Sarratt
Scouting Profile
The story of Sarratt is the story of a player who has taken the longest possible road to this moment and used every mile of it constructively. From St. Francis to James Madison to the national championship stage at Indiana, he has assembled a profile built entirely on earned qualities rather than inherited ones, and the tape reflects that: this is not a player waiting to emerge, it is a player who is already very good at most of the things starting receivers are asked to do.
The competitive edge is consistent across every phase and every game reviewed, and it is the quality that carries everything else in his evaluation. Sarratt brings a noticeable physical intensity to routes, to blocking assignments and to contested situations that is not conditional on whether the play is schemed for him or not.
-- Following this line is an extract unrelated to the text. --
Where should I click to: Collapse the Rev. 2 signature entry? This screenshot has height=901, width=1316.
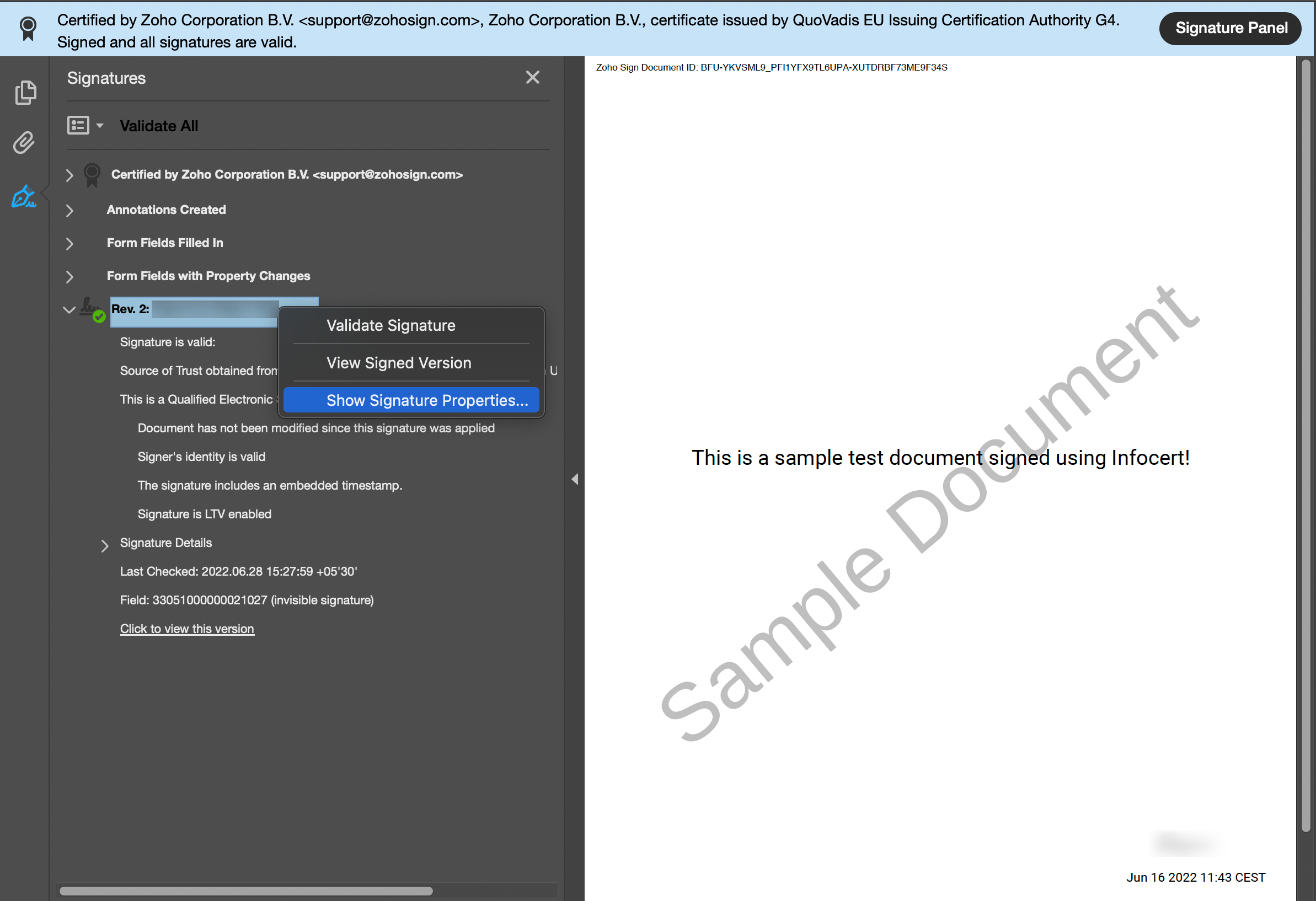click(x=69, y=309)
His run blocking stands out in particular; he attacks assignments with urgency, climbs to his target quickly and plays through the whistle in a way that will immediately earn trust from a position coach who values receivers who do the work away from the ball. That attitude is not manufactured or situational; it runs through the tape as a baseline rather than a highlight.
As a route runner, he wins in a compact and controlled manner that is more sophisticated than a first watch suggests. Despite his size, he shows enough short-area agility to manufacture space in tighter windows, using subtle physicality such as well-timed push-offs and firm cuts at the top of stems to generate separation that does not rely on speed. His release package is further along than it typically receives credit for, projecting well to a next level where he will face press coverage more systematically than he did in college. There is a veteran quality to how he navigates defenders through contact, finding ways to uncover without explosive movement.
His usage at Indiana provides useful context for projection. The offense moved him across alignments and asked him to handle varied concepts, which mirrors the range of responsibilities NFL slot receivers carry. He absorbed those assignments rather than simply executing them mechanically, which suggests an intelligence and adaptability that will serve him in more complex offensive structures.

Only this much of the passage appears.